DIRECTIONS FOR THIS TASK:
Set down each entry exactly; omit images.

EXERCISE INPUTS:
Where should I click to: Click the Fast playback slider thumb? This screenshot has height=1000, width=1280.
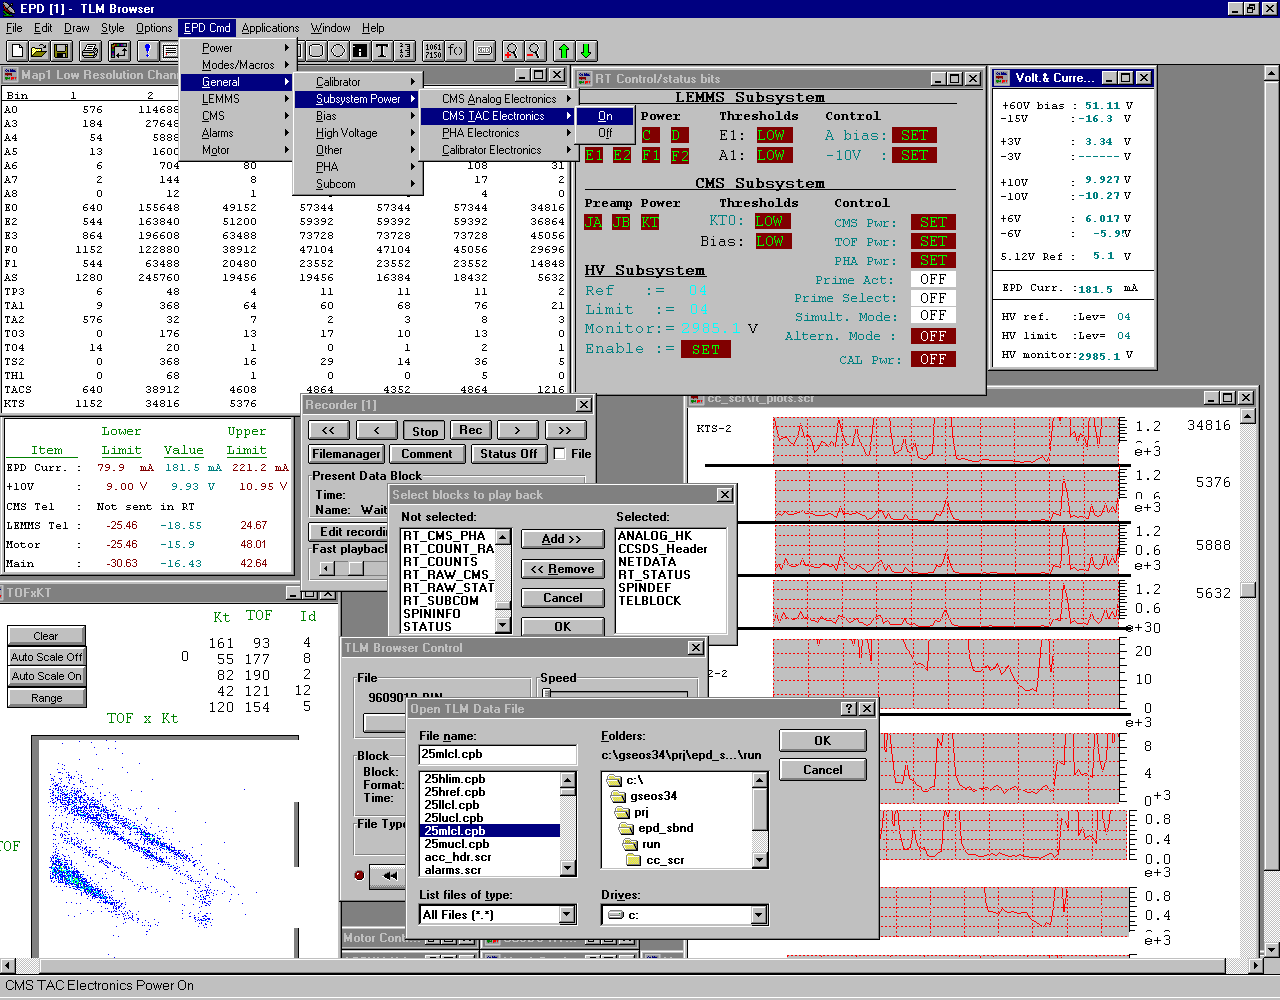[355, 569]
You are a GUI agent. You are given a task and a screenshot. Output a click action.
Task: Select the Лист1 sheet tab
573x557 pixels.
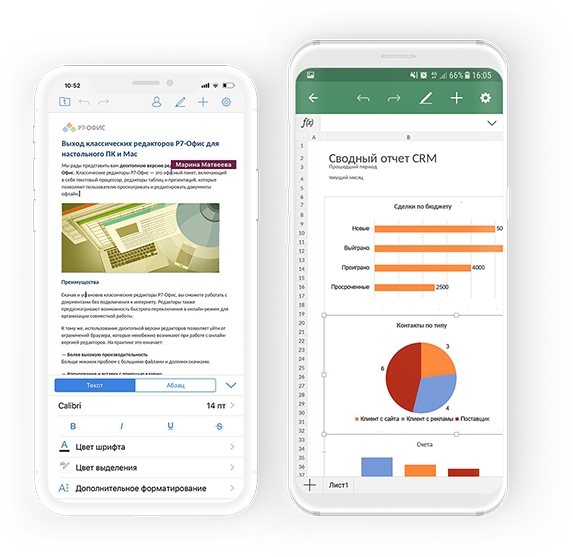338,485
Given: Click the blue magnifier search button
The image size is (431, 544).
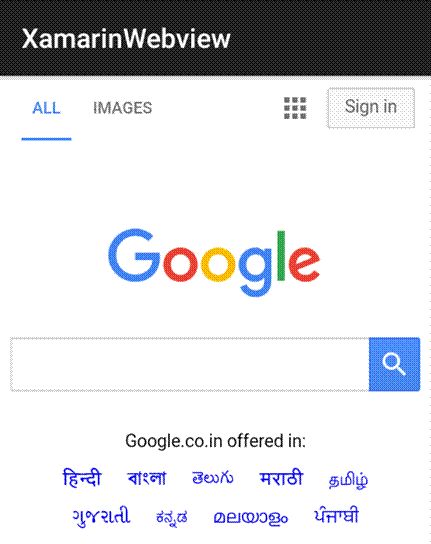Looking at the screenshot, I should [x=395, y=364].
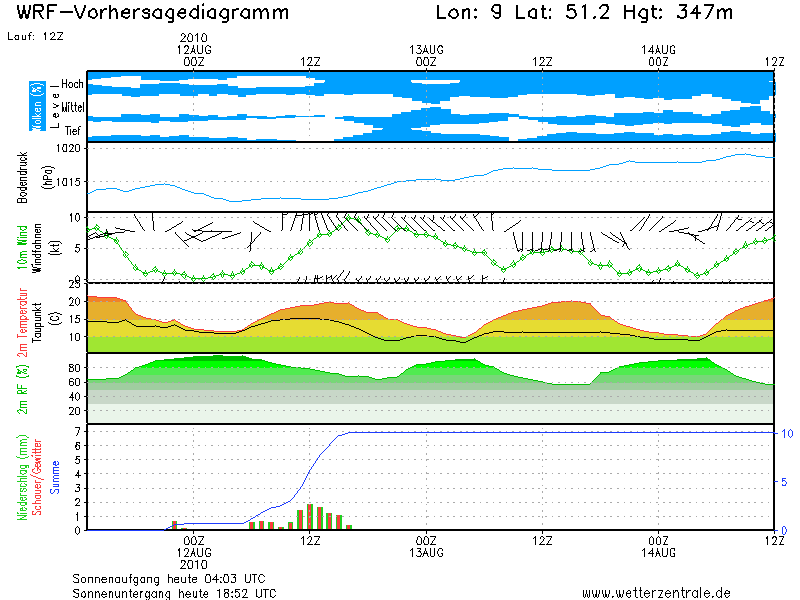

TASK OUTPUT:
Where should I click to: Click the Fast playback slider thumb? This screenshot has height=1000, width=1280.
[355, 569]
You are a GUI agent. You are given a task and a screenshot. Output a click action.
Task: Select the Лист1 sheet tab
573x557 pixels.
338,485
Given: Click the blue magnifier search button
The image size is (431, 544).
Looking at the screenshot, I should [x=395, y=364].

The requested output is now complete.